WORK REQUEST:
An exact transcription of the lines below, from the first through the one containing "Click the retweet", is the only output wanted.
━━━━━━━━━━━━━━━━━━━━
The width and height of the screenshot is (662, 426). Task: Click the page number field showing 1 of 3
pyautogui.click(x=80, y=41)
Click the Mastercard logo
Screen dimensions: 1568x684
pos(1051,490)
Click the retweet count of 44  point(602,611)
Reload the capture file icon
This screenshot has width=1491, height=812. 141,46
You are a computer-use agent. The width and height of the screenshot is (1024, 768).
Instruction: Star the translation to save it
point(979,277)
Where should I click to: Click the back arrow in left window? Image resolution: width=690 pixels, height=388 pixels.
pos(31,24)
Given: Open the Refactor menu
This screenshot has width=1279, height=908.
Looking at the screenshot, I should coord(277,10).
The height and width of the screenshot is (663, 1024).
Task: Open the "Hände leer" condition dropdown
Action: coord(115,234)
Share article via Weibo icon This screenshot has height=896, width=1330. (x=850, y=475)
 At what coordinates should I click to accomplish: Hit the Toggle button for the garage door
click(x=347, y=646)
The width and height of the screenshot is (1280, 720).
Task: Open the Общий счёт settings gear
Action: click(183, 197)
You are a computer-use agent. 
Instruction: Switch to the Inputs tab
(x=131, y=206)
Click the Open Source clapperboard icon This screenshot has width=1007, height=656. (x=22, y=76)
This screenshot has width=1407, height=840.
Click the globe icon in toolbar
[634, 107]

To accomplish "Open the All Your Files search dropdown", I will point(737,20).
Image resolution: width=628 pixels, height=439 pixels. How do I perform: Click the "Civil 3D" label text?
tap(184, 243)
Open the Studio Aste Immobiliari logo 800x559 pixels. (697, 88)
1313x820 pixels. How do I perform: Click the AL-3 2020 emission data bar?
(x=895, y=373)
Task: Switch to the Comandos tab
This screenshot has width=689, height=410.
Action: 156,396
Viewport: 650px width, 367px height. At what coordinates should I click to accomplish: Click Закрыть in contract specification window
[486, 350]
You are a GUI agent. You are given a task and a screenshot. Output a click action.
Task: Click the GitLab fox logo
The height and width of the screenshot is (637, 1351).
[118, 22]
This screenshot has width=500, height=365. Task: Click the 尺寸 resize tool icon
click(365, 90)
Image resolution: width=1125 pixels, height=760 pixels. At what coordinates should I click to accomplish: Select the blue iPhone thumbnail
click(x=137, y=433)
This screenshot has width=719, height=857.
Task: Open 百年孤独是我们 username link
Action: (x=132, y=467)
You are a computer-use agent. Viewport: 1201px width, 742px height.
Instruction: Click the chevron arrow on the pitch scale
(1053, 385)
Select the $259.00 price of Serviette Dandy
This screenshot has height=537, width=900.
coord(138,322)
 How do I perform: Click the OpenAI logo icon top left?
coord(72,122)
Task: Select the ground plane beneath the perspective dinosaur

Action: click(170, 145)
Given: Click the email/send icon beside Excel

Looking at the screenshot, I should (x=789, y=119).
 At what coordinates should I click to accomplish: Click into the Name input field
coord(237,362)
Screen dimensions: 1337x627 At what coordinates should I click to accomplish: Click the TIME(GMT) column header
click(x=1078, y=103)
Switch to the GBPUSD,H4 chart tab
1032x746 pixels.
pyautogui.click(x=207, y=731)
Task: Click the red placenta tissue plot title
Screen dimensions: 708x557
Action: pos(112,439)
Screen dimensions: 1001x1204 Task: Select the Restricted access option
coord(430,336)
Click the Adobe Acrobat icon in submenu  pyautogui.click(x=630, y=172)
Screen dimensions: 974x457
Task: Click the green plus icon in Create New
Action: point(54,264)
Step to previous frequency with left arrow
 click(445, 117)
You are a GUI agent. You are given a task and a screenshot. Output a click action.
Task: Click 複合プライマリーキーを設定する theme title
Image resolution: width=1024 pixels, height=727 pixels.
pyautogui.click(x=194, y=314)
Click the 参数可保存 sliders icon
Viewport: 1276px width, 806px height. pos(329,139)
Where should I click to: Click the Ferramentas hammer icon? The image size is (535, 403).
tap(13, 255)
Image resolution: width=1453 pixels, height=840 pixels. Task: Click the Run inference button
━━━━━━━━━━━━━━━━━━━━
ANSWER TO THIS TASK:
The width and height of the screenshot is (662, 426). Task: Click the page number field showing 1 of 3
pyautogui.click(x=80, y=41)
Click the Mastercard logo
Screen dimensions: 1568x684
pos(1051,490)
Click the retweet count of 44  point(602,611)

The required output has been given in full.